A second theory is that the movies and cinema are simply at the "right age." At more than 100 years old, have they suddenly reached a magical point where a medium simply stops being "new" or "now", and people are able to take a step back and analyse. Something like Dryden and Pepys being able to perform literary criticism on Shakespeare's plays 100 years after his those works were new. It might be a factor...
But aren't we usually told that today, fashions run in 30-year cycles? That when the kids grow up and finally get into position of power in fashion houses, film studios and design spaces, they create work that's a nod to the time when they were young and first inspired by fashion. Isn't that why they made Grease (set in the 1950s) in 1978? And The Sound of Music (set in the late 1930s) was made in 1965?! And of course, that 33 years Sam Tyler jumps in Life on Mars, conveniently both reassuring and strange for a modern audience. It's perhaps the reason Henry Holland's 80s-inspired clothes are hot right now, and hipsters are all wearing those too-short, baggy-at-the-hip and skinny-round-the-ankle trousers Mel and Kim wore on TOTP. (BTW, they're really unflattering.)
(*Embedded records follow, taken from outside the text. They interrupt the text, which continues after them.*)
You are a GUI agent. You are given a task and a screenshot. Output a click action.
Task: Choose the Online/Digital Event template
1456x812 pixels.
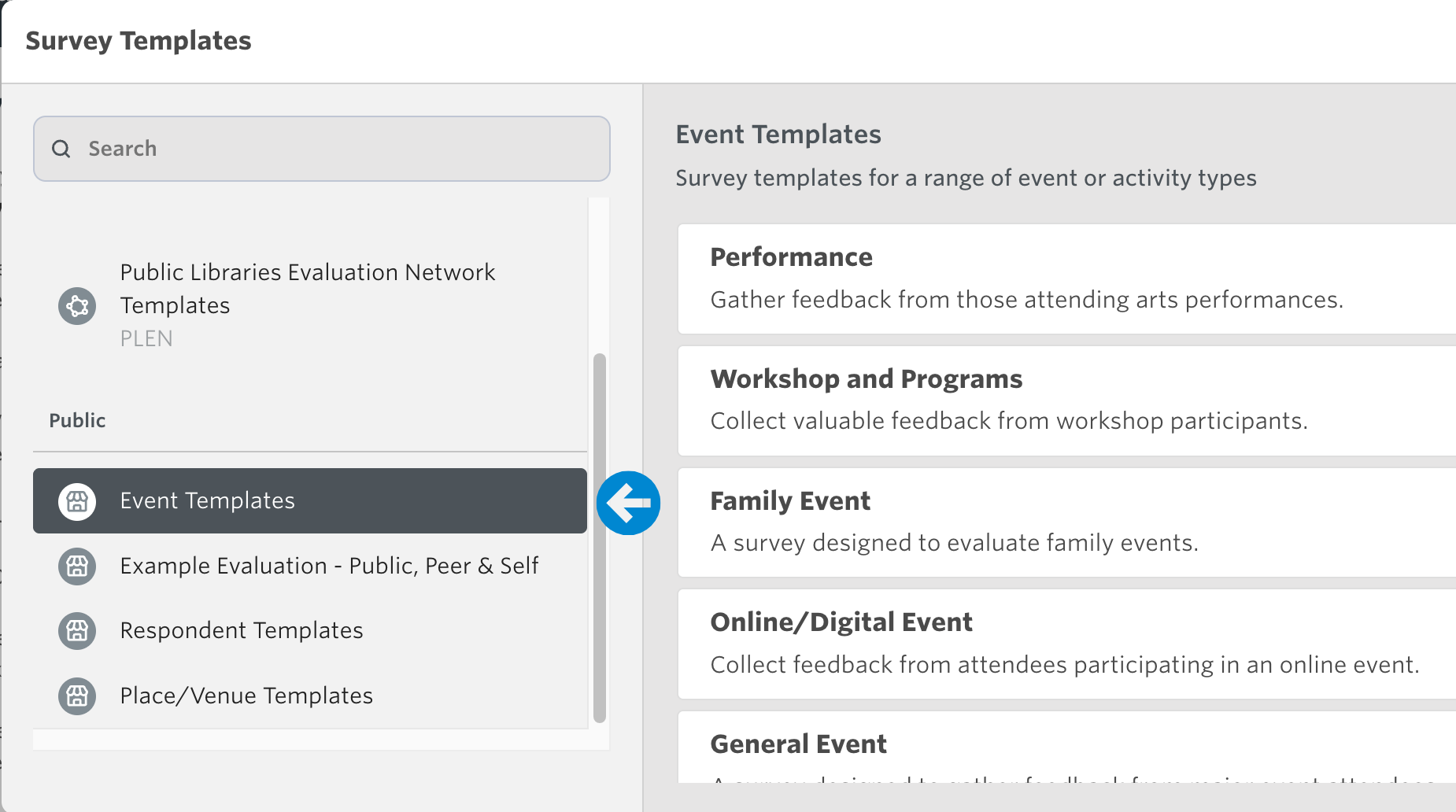coord(1066,644)
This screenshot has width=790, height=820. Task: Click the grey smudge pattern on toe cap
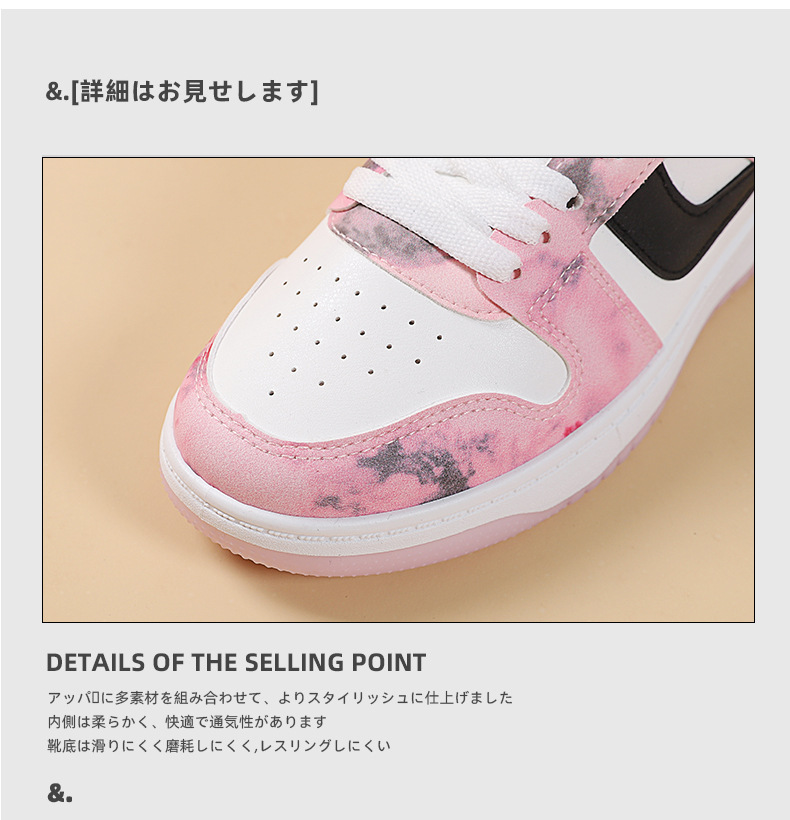click(x=413, y=465)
So this cross-genre nostalgia for early film doesn't quite fit this wait-30-years-and-repeat trend. There has to be other reasons for it.
Tacita Dean's Tate Modern Installation, Photo by Eddie Mulholland |
"I suddenly realised we are just about to lose this really beautiful medium we created 125 years ago. Digital is also a fantastic medium. It's got massive potential. But I love film and I don't want to lose my ability to make film and it looks like I probably will."
It seems that in the dying moments of film's existence, writers, artists and directors are paying homage to the medium: Steven Spielberg has said, "its years are numbered, but I will remain loyal to this analogue art form until the last lab closes."
"No matter where the cinema goes, we cannot afford to lose sight of its beginnings", says Martin Scorsese in the same article.
But I can't help thinking that while the perilous future of analogue film is a motivating factor for the guys at the top of the industry, it's not really something the average cinema-goer thinks about.
The final reason I think there's this new interest in the origins of film, the tools involved, the quirks of its history (like the change from silent films to talkies) must be the current democratisation of filmmaking.
With the development of technology -- a camera on every phone, simple editing tools available for free online, a near-universal platform to get your masterpiece seen -- an interest in how your predecessors went about making their "moving pictures" must have more appeal.
Part of the mystery of filmmaking has gone. With plays, art and film about film, particularly analogue film, that magic can be protected. The recent cluster of plays and films about films retain their fascination by turning to bewitching characters (like My Week With Marilyn as well as The Artist and Travelling Light), using tried-and-tested techniques from yesteryear, holding up a mirror to a happier past, as well as pulling on our universal love for nostalgia.
Combine all those factors together, and I think we're getting to the bottom of this current trend. It's a winning formula, and I'm certainly not complaining; I, too, am fascinated by the history of "moving pictures", the industry, where it's going, and where it's been. And if it results in more thoughtful, creative filmmaking like The Artist; well, that's got to be a good thing.